The United Kingdom has said it will no longer tolerate the abuse of its National Health Service (NHS) by Nigerian women who travel to the country to have their babies in British hospitals.
This followed allegations that a Nigerian woman, Bimbo Ayelabola, received treatment for the delivery of her babies totalling £10,000 but returned to the country without paying anything.
UK ministers had warned that government would not tolerate abuse of the NHS by foreign visitors after the Nigerian flew into their country to have her baby in a British hospital.
Ayelabola, 33, reportedly took a fertility drug (Clomid) overdose in order to aid conception after losing her first pregnancy. As soon as she found out she was pregnant, the woman allegedly relocated to the UK to be able to take the needed rest outside of the hustling and bustling of Lagos.
While in the UK, she underwent a scan which revealed that she was expecting four babies in the first instance before it was discovered during the delivery that there was a fifth baby. It was learnt that she was put on an emergency NHS programme which as at July last year, had depleted the scheme’s purse to the tune of £200,000 ($320,000).
The heavily pregnant woman was said to have travelled from Lagos to Manchester because she was concerned about the standard of treatment she would receive in Nigeria. She was said to have gone straight from the airport to Wythenshawe Hospital where she told staff that there were complications with her pregnancy.
Two midwives, two consultant urologists, a radiology consultant, two consultant obstetricians and two anaesthetists were reported to have been involved in her treatment before her healthy babies were born by emergency Caesarean section last two weeks.
Prior to her discharge from hospital on Monday, staff were said to have informed her that the cost of her treatment was around £10,000 and asked her for billing details. The woman was reported to have left without paying anything.

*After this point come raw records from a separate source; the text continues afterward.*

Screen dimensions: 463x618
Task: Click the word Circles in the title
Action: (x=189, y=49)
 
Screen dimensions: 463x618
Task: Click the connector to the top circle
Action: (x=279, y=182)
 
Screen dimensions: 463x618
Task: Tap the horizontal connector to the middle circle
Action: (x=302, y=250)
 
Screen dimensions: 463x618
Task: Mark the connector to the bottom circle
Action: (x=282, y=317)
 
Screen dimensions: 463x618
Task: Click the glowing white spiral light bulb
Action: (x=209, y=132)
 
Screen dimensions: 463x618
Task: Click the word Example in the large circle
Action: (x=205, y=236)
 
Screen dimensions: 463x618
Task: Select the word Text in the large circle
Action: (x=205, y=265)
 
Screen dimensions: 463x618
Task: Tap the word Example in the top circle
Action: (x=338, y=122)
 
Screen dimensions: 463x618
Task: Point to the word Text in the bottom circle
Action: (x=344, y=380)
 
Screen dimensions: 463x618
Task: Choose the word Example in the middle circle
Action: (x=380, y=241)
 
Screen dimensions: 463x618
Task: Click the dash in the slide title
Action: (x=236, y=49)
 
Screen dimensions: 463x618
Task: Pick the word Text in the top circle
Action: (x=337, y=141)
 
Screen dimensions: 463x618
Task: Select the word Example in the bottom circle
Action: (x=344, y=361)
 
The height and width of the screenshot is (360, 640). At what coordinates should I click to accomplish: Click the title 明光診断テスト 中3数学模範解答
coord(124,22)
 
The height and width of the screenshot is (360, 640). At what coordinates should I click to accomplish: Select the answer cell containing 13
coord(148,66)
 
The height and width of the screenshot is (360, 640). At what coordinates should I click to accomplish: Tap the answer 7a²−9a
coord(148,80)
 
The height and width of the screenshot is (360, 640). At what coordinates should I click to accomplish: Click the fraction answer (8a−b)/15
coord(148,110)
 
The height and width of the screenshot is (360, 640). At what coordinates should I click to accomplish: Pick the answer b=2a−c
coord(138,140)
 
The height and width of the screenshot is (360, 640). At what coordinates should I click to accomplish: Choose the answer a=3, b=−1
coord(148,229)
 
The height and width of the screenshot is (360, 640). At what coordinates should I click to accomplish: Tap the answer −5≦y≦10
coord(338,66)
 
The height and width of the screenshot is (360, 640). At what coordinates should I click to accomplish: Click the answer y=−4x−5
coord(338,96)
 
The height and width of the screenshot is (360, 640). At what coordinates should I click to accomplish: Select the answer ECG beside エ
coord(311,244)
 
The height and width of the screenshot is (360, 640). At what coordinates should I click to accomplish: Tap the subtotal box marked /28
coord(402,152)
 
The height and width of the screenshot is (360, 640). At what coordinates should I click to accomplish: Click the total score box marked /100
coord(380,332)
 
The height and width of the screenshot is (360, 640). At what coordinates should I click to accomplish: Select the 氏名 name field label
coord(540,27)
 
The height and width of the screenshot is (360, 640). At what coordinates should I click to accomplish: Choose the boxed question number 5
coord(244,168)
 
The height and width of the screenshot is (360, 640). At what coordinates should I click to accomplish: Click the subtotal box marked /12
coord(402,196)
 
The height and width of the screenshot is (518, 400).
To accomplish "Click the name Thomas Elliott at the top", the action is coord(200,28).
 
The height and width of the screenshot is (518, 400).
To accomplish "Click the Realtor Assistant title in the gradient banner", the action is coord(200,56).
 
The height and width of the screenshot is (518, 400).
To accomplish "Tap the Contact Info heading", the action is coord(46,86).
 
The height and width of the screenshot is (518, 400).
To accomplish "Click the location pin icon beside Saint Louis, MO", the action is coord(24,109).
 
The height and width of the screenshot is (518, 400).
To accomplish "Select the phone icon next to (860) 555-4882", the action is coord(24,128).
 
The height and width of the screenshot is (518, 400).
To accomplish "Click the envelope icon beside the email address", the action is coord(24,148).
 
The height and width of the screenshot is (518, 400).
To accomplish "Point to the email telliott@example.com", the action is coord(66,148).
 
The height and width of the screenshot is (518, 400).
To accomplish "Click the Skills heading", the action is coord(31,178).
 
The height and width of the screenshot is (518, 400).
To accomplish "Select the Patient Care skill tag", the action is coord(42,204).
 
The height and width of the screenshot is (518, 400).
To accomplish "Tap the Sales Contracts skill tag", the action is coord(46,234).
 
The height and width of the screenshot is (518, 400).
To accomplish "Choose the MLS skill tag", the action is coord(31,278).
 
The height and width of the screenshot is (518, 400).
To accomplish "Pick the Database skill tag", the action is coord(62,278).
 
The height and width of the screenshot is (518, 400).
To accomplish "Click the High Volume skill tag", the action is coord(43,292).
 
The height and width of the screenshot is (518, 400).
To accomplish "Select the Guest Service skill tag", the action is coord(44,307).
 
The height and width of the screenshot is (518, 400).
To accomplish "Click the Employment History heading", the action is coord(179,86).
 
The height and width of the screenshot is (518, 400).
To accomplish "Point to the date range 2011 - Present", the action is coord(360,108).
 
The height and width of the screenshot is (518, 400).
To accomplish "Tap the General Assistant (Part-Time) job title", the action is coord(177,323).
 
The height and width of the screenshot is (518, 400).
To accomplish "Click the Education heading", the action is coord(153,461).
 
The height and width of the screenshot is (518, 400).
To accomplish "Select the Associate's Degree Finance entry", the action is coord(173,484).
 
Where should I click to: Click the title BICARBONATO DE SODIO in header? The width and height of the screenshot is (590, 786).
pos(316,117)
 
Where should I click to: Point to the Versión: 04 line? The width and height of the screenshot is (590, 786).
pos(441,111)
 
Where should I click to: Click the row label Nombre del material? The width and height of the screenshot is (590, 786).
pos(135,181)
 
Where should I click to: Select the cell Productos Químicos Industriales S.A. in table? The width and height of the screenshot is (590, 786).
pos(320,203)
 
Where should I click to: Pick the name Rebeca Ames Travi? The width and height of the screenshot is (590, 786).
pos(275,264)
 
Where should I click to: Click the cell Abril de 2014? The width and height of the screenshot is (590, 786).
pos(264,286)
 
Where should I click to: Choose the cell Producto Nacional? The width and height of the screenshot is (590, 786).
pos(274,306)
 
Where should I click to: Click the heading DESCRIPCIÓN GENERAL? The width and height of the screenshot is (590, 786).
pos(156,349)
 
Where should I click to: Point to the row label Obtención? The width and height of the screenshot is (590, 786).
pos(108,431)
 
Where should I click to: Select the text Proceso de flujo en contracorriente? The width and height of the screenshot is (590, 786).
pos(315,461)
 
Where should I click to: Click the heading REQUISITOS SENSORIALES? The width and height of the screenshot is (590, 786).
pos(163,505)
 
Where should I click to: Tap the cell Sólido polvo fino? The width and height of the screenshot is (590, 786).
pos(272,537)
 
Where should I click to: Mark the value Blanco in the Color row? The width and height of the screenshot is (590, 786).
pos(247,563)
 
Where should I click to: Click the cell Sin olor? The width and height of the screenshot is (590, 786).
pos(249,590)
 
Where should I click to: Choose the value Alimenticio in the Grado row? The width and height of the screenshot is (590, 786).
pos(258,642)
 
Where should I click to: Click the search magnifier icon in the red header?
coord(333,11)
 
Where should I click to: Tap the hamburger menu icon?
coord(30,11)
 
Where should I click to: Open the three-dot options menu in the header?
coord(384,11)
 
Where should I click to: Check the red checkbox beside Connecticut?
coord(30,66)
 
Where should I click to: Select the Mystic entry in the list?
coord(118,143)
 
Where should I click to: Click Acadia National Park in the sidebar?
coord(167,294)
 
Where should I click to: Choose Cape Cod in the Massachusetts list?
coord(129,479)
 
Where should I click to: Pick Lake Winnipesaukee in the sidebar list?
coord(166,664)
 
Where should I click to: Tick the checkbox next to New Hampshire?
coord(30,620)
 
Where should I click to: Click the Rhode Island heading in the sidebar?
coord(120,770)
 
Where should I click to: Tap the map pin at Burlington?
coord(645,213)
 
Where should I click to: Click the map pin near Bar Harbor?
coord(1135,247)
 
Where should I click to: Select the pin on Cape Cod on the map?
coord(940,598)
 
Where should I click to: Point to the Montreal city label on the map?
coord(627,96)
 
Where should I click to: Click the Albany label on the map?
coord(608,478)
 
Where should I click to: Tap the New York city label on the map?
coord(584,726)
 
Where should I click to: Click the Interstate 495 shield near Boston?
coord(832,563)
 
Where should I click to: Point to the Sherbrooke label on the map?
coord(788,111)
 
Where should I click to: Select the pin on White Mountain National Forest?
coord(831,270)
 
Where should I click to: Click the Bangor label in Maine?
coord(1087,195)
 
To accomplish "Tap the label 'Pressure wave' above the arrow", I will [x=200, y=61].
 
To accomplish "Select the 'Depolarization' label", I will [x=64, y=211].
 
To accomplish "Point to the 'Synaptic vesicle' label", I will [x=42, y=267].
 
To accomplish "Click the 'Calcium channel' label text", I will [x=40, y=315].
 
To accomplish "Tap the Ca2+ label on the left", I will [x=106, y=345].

UK Health Minister, Simon Burns, said: “We won’t tolerate abuse of our National Health Service. The NHS has a duty to anyone whose life or long-term health is at immediate risk but it is not there to serve the health needs of the globe.
“There are comprehensive rules and procedures to charge visitors for hospital treatment but we know that the system needs to be improved. That is why we are currently reviewing those arrangements to prevent inappropriate free access to the NHS and provide a fairer more balanced system.
“Hospitals have a legal duty to recover any charges made to overseas patients. The government has also recently amended the immigration rules so that anyone with an unpaid debt to the NHS of £1,000 or more can be refused a new visa.”